巻き鮨-アメリカのカリフォルニアロール

アメリカのカリフォルニアロール
 ついでに,今や国内でもアボガドが栽培されているので,それを使ったアメリカ生まれの名作であるカリフォルニアロールについても論じよう。海外の非正当派のSushiの中で,これだけは唯一,例外的に賞賛に値する。熟れたアボガドはそれだけで握りにしても,酢と調和して結構いける。そして,よく熟れたアボガドと茹でた新鮮な蟹を,海苔を内側に逆巻きにして,外側には炒った白ゴマを少々振る。海苔を内巻きにするのは良い海苔が手に入らないからかと推測するが,外側の炒りゴマがこの疑念を払拭する。熟れたアボガドが蟹と鮨飯とすべての調和をもたらすという,組み合わせの妙に感心する。従来の巻き鮨の主役である海苔を引っ込めて,ゴマを前面に出してきたところが偉い。巻き鮨としてはとても良くできていて,決して外道とは言えない。アメリカでしかるべきところで出てくるカリフォルニアロールは本当に美味いのである。

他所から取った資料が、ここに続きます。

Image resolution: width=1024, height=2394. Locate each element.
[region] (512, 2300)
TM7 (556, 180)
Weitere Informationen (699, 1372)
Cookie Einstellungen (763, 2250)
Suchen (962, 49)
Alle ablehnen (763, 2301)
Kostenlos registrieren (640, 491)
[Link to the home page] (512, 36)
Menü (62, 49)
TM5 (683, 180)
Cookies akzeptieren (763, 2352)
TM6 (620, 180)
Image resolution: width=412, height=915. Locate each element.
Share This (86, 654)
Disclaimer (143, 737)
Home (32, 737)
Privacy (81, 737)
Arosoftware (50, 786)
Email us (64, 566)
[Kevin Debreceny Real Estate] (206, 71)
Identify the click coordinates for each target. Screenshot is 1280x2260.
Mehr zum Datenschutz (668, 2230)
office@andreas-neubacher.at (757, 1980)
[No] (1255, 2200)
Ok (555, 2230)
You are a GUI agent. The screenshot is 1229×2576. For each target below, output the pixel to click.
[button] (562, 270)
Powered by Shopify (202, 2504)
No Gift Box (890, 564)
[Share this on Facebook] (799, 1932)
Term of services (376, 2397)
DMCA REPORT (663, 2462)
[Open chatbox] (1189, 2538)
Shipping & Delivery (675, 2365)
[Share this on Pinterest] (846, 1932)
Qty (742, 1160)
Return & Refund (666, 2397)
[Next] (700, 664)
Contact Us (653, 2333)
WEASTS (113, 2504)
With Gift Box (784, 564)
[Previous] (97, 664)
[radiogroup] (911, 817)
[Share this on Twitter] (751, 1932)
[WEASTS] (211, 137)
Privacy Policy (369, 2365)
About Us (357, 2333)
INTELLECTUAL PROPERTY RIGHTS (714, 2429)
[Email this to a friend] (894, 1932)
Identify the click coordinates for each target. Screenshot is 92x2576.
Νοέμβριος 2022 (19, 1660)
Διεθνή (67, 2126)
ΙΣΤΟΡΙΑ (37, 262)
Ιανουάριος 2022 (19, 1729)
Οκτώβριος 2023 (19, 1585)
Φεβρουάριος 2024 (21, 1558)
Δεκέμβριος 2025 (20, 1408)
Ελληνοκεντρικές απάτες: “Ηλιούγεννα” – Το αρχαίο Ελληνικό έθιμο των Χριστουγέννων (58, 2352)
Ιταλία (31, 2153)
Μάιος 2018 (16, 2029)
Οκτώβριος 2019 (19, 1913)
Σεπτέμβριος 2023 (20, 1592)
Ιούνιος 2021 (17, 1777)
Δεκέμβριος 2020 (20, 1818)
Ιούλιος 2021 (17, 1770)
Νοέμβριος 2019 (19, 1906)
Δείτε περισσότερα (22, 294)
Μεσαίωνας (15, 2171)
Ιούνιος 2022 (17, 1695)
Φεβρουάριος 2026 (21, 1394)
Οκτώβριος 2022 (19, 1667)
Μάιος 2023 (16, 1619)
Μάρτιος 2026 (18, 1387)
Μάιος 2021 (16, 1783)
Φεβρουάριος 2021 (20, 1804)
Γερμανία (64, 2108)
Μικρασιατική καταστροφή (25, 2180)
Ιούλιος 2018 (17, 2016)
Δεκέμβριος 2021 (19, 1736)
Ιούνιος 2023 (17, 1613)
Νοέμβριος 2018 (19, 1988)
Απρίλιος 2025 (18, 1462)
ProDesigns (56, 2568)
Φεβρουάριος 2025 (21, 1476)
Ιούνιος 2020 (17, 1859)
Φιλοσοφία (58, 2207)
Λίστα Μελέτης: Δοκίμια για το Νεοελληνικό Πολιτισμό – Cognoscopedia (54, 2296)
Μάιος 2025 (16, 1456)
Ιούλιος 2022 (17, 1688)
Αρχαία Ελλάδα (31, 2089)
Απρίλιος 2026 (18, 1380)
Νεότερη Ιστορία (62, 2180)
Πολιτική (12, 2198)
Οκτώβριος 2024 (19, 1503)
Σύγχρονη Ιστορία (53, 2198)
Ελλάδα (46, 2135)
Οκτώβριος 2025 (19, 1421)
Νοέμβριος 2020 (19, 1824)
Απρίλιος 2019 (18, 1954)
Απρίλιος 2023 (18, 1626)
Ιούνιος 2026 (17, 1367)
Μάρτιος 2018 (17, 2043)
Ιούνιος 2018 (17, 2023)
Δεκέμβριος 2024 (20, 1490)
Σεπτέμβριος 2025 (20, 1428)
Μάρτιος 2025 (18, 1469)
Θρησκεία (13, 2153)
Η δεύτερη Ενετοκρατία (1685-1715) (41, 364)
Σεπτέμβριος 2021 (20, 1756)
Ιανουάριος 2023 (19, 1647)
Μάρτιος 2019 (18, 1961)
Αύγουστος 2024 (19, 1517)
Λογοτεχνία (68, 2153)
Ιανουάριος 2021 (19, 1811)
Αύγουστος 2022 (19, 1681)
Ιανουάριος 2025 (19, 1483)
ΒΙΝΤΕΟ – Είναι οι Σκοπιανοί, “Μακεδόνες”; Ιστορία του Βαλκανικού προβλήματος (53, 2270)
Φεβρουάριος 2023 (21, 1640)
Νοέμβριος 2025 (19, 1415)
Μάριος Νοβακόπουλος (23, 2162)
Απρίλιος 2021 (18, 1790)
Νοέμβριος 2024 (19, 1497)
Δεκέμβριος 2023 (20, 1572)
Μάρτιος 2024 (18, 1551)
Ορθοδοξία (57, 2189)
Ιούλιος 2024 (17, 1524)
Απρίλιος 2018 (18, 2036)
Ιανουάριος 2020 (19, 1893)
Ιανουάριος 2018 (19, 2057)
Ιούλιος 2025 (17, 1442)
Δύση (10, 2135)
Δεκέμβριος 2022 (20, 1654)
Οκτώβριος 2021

 ただし,日本で食べようとは思わない自分を省みると,アメリカでこそ引き立つものなのかもしれない。カリフォルニアロールの成功に追従して,様々なバリエーション巻き鮨が発案されており,蟹のかわりに海老(オマール海老が本筋なのかもしれない)を使ったものをボストンロールという。他には,スモークサーモンの皮を焼いて細巻きにした鮨がある。アメリカ人が好んで食べていて,見ただけで??と思ったのだが,今にして思えば,これもトライしておいたほうが良かったかもしれない。
 アメリカ旅行でステーキやハンバーガーに疲れたら,よほどの高級店でない限り,日本ほど値が張ることはないから,ぜひ鮨屋に行って,見たことも聞いたこともない鮨に挑戦していただきたい。自文化を客体化するきっかけになるかもしれない。